Das Covid-19-Virus geht nicht weg. Einen Impfstoff gibt es nicht. Ob und wann es einen geben wird, ist offen. Gegenmittel gibt es auch keine, allenfalls solche, die den Erkrankungsverlauf lindern oder verkürzen. Gefährdete Leben werden damit nicht gerettet. Das bedeutet, dass uns dieser Game-Changer noch mehrere Jahre, mindestens, beschäftigen wird. Es ist höchste Zeit, sich gedanklich damit zu beschäftigen, wie das menschliches Leben ändert, ändern soll, oder lieber nicht soll. Wenige beginnen damit. Die meisten Medien spekulieren sich leider lieber bewusstlos. Ihrer halluzinierten Rolle als “Vierte Gewalt” kommen sie damit nicht nach, sondern demonstrieren zunehmend Verzichtbarkeit.
Das ist vielleicht der einzige rationale Motivationskern der wachsenden Zahl an irgendwie richtungs- und bewusstlos Wütenden. Das Virus und die Politik gegen das Virus droht dem Sozialen am Menschen einen nicht nur sozioökonomischen, sondern auch physischen Garaus zu machen. Das betrifft alle, egal welcher Richtung und Denkweise sie anhängen. Gesetzmässigkeiten der sozialen Distanz und Berührungslosigkeit werden nicht heimlich und hintenrum, sondern geradeaus eingeführt.
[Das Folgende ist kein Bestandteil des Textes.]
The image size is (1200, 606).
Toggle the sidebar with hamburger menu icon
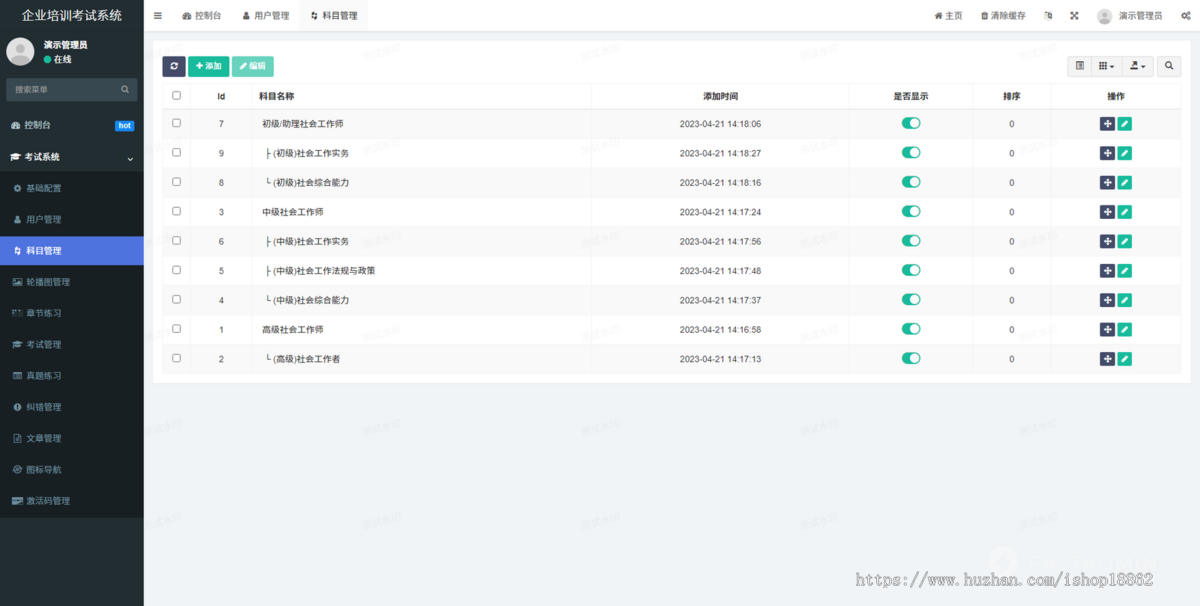pos(158,16)
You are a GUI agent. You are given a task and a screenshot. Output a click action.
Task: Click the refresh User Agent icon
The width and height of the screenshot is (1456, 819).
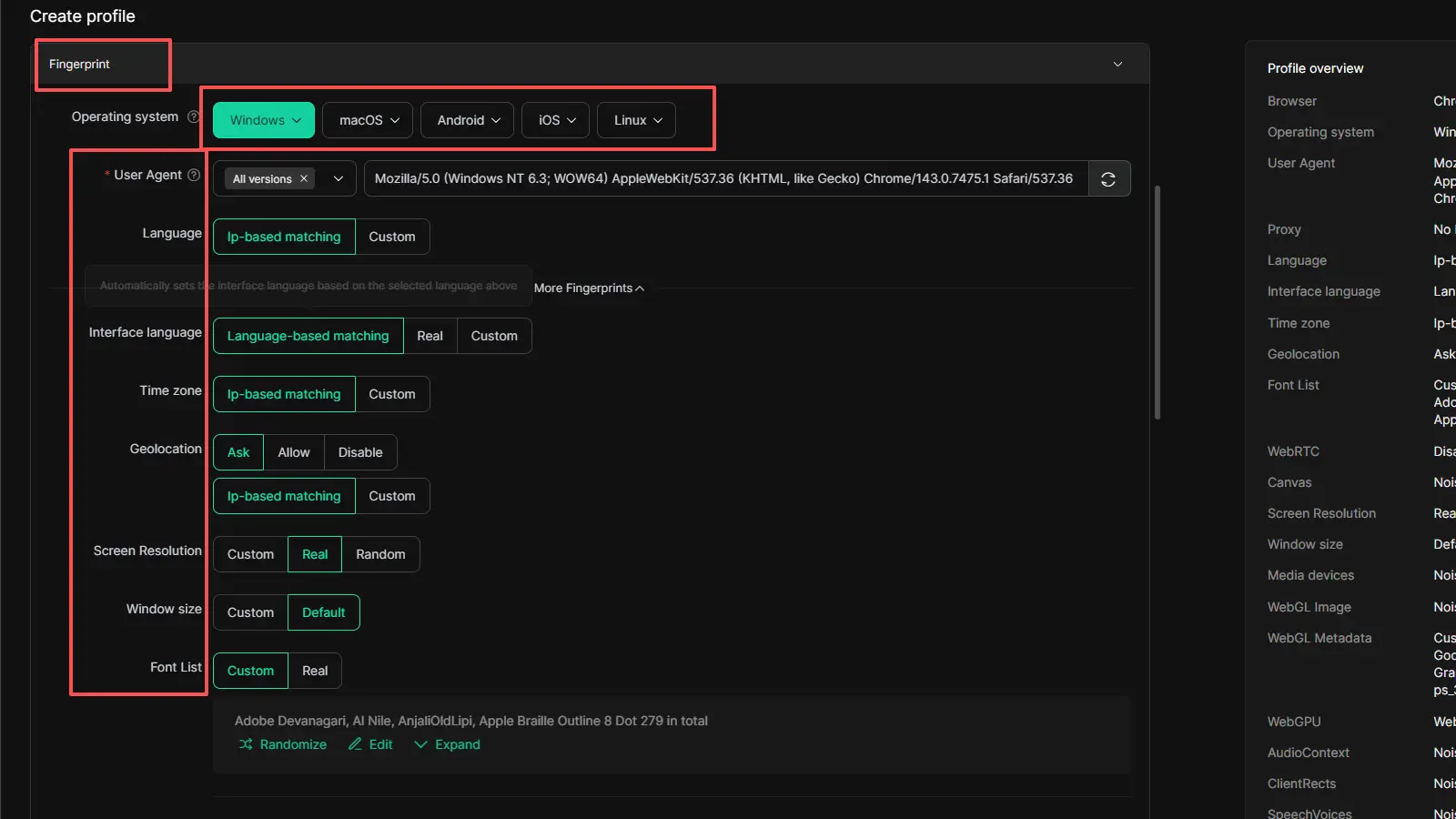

Der Verstand sieht es – zunächst und kurzfristig – als “einzig vernünftig”, und es gibt kaum gesellschaftliche Probleme der Durchsetzung. Wohl aber eine wachsende Zahl individueller Probleme.
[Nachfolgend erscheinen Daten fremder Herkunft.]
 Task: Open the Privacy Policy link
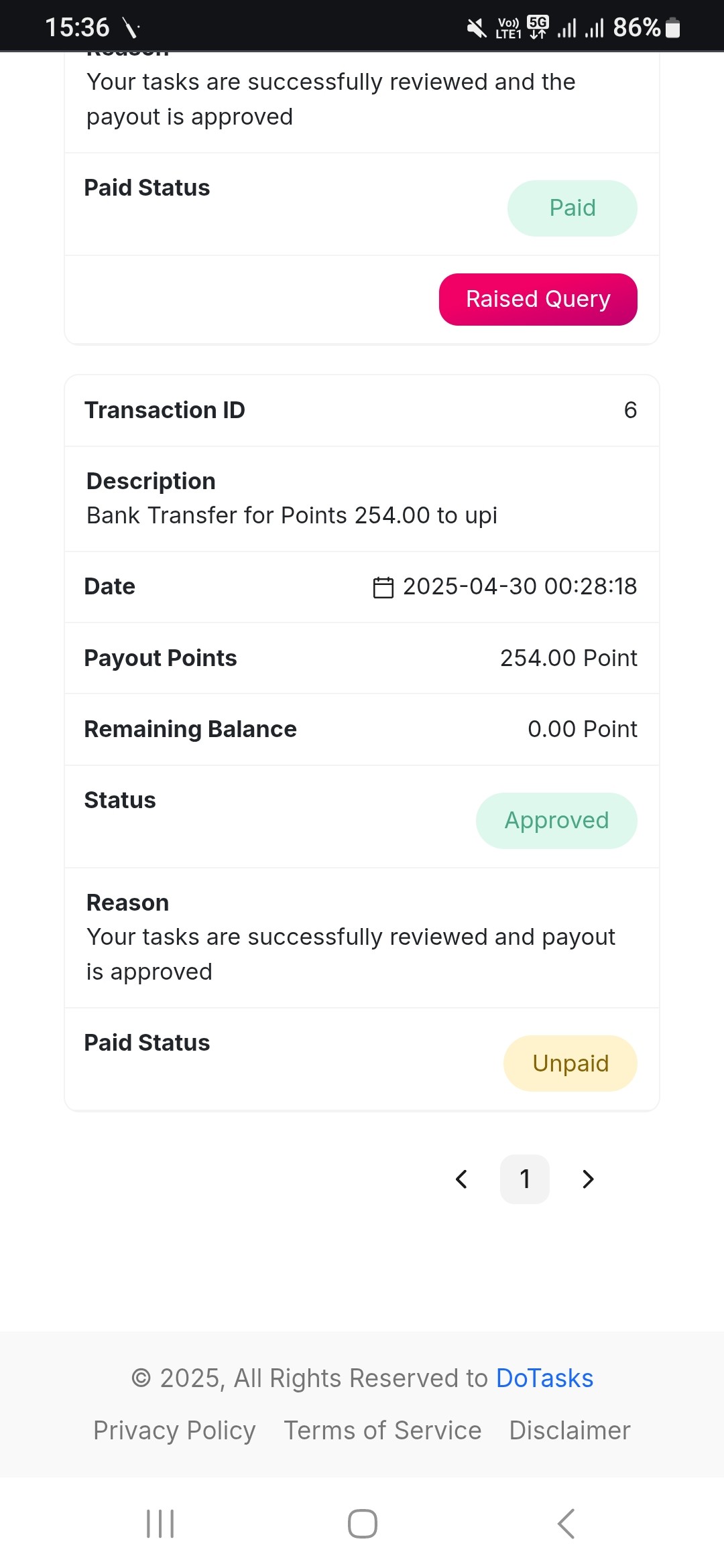tap(174, 1431)
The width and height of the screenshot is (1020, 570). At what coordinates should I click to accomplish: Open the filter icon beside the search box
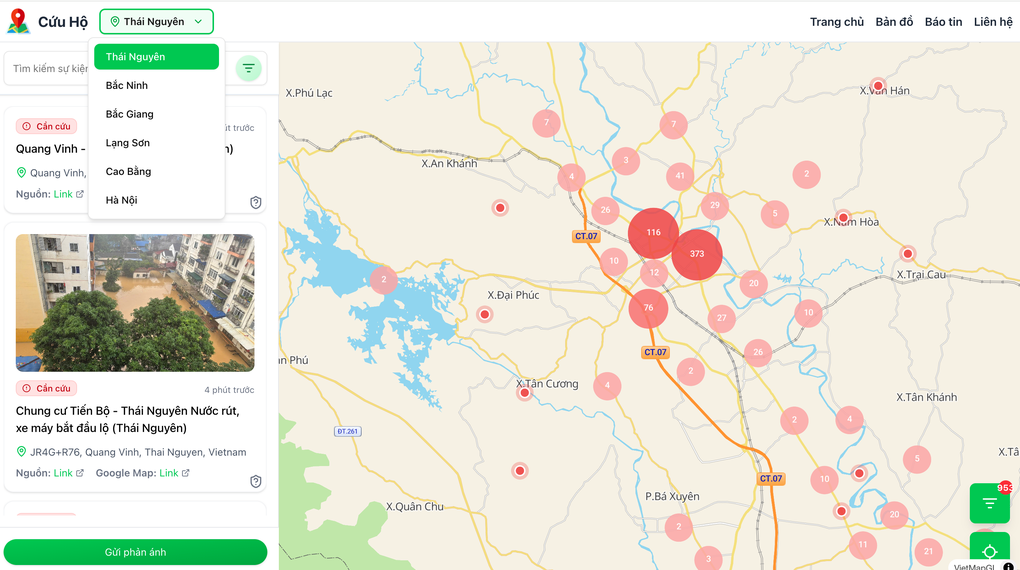tap(249, 68)
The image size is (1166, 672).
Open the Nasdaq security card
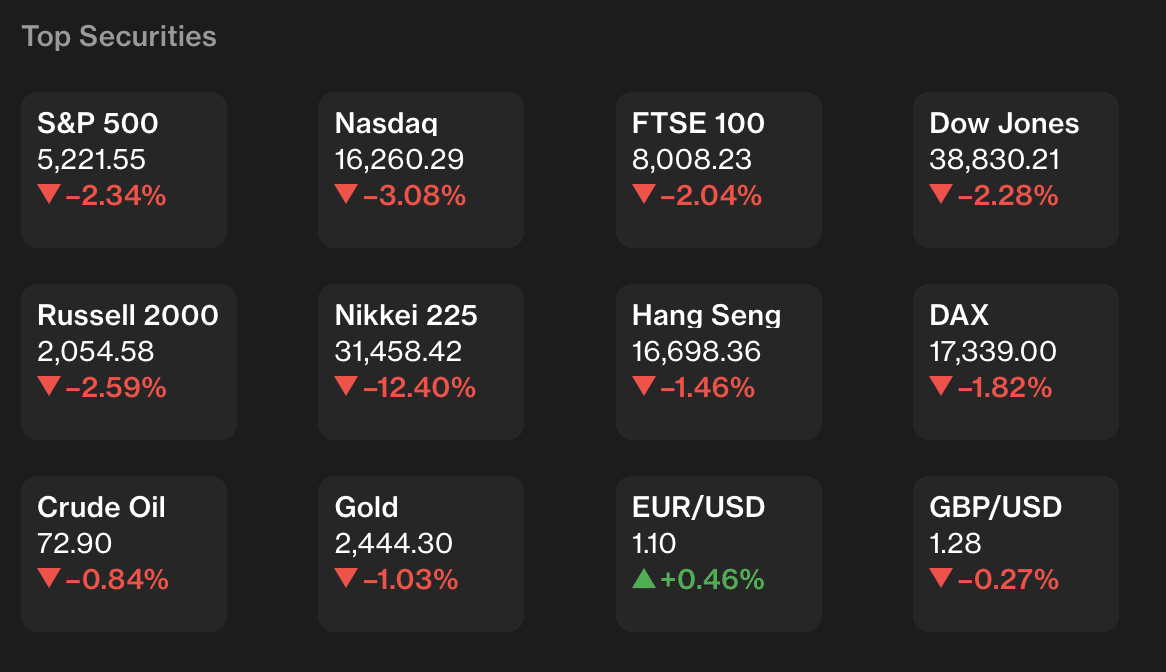coord(421,170)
Die Spezies Mensch hat Bedürfnisse, durch Jahrtausende evolutionär gewachsen, sie hat Organe, einen Stoffwechsel- alles auf soziale Nähe, Berührung, Reizung, Sinnlichkeit ausgerichtet. Wer dagegen vorgeht, es gar untersagen will, wird instinktiv als Feind wahrgenommen. Wo der Verstand ausgeschaltet ist, dominiert das. Aber selbst, wo er in Betrieb ist, ist so ein Gefühl ein wichtiger Faktor eigenen persönlichen Befindens. Ein Politikum. Wer die nahe Zukunft politisch mitgestalten will, muss sich mit diesem Sachverhalt beschäftigen, und Lösungen dafür vorschlagen.
Solche Lösungen fallen nicht vom Himmel, sondern können auch nur durch öffentlichen Austausch/Diskurs entstehen. Mir fallen spontan dutzende öffentliche Orte ein, wo das nicht passiert. Zwei habe ich entdeckt, die das Heraufziehen sehen, was ich hier meine.
Gerhard Hanloser/Freitag hat sich – weniger publizitätsträchtig, aber erfolgreicher und substanzieller als Dunya Hayali – unter die Berliner Demonstrant*inn*en gemischt und versucht zu verstehen. Auf der Basis alter Erkenntnis “es gab im Zuge von 1968 ein Wissen aufseiten der Linken, dass der Kapitalismus die Zwischenmenschlichkeit zerstört” kommt er zu einem zentralen Satz: “Ich denke, einige kritische Psychologen und Psychoanalytiker haben es verpasst, auf dieses artikulierte Leid in der Bewegung zu reflektieren, gesellschaftlich-politisch auch darauf einzugehen.” Richtig.
Naomi Klein, kanadische Bestsellerautorin (“No Logo”, “Schockstrategie”) kommt aus einer ganz anderen Richtung, ihrer eigenen Quarantäne im Interview mit Guardian-Chefin Katharine Viner an eine ähnliche Stelle: “Das Silicon Valley hatte schon vor Corona die Agenda, möglichst viele unserer persönlichen körperlichen Erfahrungen durch technologische Vermittlung zu ersetzen.” Ich wage zu prophezeien, und stimme da mit Klein vermutlich überein: dieser Weg führt zu keinem guten Ende. Diskutieren wir besser über einen Besseren.